### WHAT THIS TASK INVOLVES
From the data that follows, copy every line with the string "will".

### RECORD EXTRACTS
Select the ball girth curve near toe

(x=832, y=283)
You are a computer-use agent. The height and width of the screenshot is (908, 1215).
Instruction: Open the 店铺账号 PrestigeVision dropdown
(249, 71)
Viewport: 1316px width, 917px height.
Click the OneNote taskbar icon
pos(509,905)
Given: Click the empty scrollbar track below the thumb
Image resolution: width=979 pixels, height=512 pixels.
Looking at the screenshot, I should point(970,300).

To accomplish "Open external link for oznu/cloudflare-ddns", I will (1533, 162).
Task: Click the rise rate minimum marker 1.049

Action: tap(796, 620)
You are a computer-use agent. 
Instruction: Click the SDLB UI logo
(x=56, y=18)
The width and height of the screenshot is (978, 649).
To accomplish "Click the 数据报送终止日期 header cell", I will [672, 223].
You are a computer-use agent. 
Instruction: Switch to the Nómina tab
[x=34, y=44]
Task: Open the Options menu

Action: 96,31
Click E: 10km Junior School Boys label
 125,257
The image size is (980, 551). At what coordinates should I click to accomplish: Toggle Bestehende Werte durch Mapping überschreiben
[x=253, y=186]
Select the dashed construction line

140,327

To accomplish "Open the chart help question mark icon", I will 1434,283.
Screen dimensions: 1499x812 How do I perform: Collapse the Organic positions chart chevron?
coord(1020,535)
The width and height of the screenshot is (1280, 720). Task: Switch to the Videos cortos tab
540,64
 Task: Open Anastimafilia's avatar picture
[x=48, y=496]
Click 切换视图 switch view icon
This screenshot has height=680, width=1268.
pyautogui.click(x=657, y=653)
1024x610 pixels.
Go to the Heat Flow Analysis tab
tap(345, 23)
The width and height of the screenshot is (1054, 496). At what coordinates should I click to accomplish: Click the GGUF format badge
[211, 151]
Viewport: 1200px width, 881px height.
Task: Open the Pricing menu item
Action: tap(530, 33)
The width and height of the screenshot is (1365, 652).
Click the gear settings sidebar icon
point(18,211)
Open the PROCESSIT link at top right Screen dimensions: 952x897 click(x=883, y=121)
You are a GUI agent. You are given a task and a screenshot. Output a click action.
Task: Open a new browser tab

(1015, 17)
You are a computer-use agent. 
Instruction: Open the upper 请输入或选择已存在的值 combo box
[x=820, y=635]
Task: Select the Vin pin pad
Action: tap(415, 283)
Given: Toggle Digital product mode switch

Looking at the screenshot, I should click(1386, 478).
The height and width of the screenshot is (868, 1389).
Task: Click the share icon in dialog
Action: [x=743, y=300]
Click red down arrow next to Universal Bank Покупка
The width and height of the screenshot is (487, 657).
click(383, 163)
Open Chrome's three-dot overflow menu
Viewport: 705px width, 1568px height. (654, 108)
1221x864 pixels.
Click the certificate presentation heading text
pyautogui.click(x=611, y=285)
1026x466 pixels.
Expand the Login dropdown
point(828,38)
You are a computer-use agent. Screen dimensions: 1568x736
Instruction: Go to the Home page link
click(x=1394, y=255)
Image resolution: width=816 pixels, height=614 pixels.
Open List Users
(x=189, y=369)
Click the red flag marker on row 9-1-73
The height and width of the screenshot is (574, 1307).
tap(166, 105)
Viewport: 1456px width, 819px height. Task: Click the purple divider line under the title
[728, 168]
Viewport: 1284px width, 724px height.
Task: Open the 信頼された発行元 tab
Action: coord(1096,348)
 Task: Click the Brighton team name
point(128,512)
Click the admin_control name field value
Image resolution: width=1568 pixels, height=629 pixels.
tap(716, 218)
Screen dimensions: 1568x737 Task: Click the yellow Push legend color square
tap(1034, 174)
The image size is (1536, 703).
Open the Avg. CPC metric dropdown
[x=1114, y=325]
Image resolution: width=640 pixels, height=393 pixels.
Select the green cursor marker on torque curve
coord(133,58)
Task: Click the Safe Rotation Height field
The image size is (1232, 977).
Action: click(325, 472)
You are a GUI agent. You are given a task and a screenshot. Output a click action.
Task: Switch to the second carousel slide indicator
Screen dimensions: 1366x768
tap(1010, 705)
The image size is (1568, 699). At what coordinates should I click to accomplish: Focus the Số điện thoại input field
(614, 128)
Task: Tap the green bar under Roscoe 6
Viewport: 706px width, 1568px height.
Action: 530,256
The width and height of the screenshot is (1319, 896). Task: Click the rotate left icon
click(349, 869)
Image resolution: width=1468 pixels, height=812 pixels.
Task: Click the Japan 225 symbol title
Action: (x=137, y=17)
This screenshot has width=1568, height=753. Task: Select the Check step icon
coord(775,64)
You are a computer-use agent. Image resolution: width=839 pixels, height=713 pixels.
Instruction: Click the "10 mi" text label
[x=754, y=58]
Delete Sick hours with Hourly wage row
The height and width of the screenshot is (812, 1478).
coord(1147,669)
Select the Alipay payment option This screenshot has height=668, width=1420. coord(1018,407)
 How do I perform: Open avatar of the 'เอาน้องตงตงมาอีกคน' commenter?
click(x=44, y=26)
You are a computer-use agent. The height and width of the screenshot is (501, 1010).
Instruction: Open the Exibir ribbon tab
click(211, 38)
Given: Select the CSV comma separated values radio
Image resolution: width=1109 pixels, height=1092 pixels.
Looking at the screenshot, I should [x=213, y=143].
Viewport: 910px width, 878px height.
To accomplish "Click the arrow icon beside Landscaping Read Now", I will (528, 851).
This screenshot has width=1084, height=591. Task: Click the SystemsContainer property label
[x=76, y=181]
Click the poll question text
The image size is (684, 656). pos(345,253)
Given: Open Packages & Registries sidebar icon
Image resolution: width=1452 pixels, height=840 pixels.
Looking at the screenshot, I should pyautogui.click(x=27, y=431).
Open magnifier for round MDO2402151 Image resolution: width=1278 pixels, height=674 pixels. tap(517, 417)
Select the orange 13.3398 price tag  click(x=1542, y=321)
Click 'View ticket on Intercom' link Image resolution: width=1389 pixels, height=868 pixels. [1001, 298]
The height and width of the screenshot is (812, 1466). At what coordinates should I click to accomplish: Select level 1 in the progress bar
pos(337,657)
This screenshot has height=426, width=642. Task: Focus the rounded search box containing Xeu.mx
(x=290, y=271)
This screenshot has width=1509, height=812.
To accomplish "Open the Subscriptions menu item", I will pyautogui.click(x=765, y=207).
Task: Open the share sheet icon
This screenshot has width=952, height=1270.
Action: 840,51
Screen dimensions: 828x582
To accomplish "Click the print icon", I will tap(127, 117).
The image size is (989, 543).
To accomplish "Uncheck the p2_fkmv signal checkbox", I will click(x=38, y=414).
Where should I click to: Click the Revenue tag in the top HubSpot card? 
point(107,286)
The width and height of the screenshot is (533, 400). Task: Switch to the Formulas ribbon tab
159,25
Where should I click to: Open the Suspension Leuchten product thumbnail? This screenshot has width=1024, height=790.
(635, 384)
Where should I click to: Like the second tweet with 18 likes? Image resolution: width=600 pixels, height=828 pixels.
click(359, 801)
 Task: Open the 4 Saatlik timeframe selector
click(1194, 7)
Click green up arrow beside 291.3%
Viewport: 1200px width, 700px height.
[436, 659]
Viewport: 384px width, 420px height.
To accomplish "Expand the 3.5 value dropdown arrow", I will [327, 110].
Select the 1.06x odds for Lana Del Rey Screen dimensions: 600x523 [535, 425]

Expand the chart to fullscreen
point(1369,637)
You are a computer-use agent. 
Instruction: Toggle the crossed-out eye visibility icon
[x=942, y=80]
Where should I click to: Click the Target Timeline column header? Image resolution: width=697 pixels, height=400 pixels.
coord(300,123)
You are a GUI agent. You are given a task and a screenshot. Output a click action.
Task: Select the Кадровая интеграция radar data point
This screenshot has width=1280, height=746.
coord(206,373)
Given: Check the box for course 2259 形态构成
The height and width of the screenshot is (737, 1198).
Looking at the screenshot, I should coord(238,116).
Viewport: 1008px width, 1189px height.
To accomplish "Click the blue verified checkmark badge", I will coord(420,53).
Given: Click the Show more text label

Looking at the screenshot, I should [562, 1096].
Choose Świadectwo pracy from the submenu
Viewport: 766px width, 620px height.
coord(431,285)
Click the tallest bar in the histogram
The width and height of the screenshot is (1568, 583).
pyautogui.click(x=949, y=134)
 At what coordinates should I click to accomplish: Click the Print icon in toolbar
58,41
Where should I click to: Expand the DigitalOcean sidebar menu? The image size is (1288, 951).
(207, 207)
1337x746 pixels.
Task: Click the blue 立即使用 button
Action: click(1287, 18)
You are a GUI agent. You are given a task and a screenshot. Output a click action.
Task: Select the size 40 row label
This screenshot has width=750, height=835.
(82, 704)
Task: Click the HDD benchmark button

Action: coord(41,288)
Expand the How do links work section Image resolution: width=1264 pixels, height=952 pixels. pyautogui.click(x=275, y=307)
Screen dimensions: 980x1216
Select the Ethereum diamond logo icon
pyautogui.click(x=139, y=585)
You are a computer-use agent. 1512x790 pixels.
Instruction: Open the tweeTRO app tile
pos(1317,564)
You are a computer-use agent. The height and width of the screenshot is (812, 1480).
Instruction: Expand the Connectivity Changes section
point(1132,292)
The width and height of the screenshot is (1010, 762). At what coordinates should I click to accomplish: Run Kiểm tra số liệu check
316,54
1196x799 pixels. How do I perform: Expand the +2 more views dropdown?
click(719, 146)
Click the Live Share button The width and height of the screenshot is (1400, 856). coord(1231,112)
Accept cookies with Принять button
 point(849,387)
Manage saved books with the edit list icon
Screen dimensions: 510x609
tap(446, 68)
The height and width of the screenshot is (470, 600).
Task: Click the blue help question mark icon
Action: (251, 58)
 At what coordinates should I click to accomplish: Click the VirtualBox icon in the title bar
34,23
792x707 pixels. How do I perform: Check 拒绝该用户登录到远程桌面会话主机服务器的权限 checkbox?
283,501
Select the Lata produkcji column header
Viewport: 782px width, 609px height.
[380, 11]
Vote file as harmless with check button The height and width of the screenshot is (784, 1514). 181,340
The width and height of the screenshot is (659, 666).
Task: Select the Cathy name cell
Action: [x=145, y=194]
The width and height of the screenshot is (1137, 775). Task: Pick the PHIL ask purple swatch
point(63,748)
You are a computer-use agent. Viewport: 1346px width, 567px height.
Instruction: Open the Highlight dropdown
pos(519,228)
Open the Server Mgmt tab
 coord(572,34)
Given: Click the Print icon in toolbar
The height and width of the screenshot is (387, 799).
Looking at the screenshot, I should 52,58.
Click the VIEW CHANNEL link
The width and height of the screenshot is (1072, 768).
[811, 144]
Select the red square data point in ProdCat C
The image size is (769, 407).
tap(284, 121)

### TASK SOLUTION
To accomplish "Open external link for oznu/cloudflare-ddns", I will (1533, 162).
To accomplish "Click the 数据报送终止日期 header cell", I will [672, 223].
To accomplish "Open the chart help question mark icon", I will 1434,283.
To accomplish "Click the arrow icon beside Landscaping Read Now", I will (528, 851).
To accomplish "Open the Subscriptions menu item", I will pyautogui.click(x=765, y=207).
To accomplish "Click the print icon", I will tap(127, 117).
To accomplish "Uncheck the p2_fkmv signal checkbox", I will click(x=38, y=414).
To accomplish "Expand the 3.5 value dropdown arrow", I will [327, 110].
To accomplish "Click the blue verified checkmark badge", I will coord(420,53).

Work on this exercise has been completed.